# PROVIDED TEXT:
Start of Block
What was actually happening

The clue was in the timing. The fault didn't fire at idle and didn't fire under steady load. It fired at the transition: the exact instant a game started and slammed the GPU from nearly idle to full tilt.

The P100 boosts its clocks aggressively on load. On a sudden load step, the card ramps clocks and power draw almost instantly, and that transient spike was enough to trip a PCIe fault on this particular platform. The card was asking for more current more quickly than the slot or the link could cleanly deliver, and the fault that produced was severe enough that the platform's answer was a reset.

Every false fix was downstream of this. AER, ASPM, DPC, SERR: all of them control how the system reports and reacts to faults. None of them touched the thing causing the fault, which was the clock-and-power transient at load onset. That's why each one helped a little and none helped enough. I'd been tuning the alarm system while the actual fault went untouched.

The fix was to stop the transient. Pin the GPU clocks flat so there's no sudden ramp to overshoot on, clamped at boot with nvidia-smi and persisted as a systemd service so it survives reboots.
End of Block
# WORK TASK 1:
According to the text on the GPU fault, at what moment did the fault fire?
# WORK TASK 2:
Write out everything in the text on the GPU fault from "The P100 boosts" down to "fault went untouched.".
Rely solely on the text on the GPU fault.

# SOURCE INFORMATION:
Start of Block
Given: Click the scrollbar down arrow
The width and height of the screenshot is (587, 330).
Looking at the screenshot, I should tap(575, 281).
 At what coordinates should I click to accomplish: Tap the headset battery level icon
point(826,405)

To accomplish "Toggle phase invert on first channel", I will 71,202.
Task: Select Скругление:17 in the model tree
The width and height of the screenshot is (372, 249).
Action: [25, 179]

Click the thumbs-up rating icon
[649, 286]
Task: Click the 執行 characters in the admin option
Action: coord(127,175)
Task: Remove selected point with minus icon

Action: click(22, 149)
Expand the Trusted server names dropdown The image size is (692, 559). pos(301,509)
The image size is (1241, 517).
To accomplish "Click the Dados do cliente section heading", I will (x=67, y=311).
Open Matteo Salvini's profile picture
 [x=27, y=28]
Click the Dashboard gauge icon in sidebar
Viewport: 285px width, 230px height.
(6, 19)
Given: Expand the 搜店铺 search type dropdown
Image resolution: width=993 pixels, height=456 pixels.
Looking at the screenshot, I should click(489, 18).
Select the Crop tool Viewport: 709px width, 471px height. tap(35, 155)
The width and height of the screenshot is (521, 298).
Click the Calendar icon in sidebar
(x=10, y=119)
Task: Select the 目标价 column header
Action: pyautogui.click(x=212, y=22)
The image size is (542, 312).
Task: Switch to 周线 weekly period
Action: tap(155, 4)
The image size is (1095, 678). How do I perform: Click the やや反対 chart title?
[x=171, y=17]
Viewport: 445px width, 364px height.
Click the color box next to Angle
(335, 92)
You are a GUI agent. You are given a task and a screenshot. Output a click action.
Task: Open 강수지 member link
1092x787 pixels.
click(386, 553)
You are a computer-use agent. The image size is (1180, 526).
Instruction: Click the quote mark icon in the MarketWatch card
End of Block
# EXERCISE RESULT 1:
At the transition: the exact instant a game started and slammed the GPU from nearly idle to full tilt.

# EXERCISE RESULT 2:
The P100 boosts its clocks aggressively on load. On a sudden load step, the card ramps clocks and power draw almost instantly, and that transient spike was enough to trip a PCIe fault on this particular platform. The card was asking for more current more quickly than the slot or the link could cleanly deliver, and the fault that produced was severe enough that the platform's answer was a reset.

Every false fix was downstream of this. AER, ASPM, DPC, SERR: all of them control how the system reports and reacts to faults. None of them touched the thing causing the fault, which was the clock-and-power transient at load onset. That's why each one helped a little and none helped enough. I'd been tuning the alarm system while the actual fault went untouched.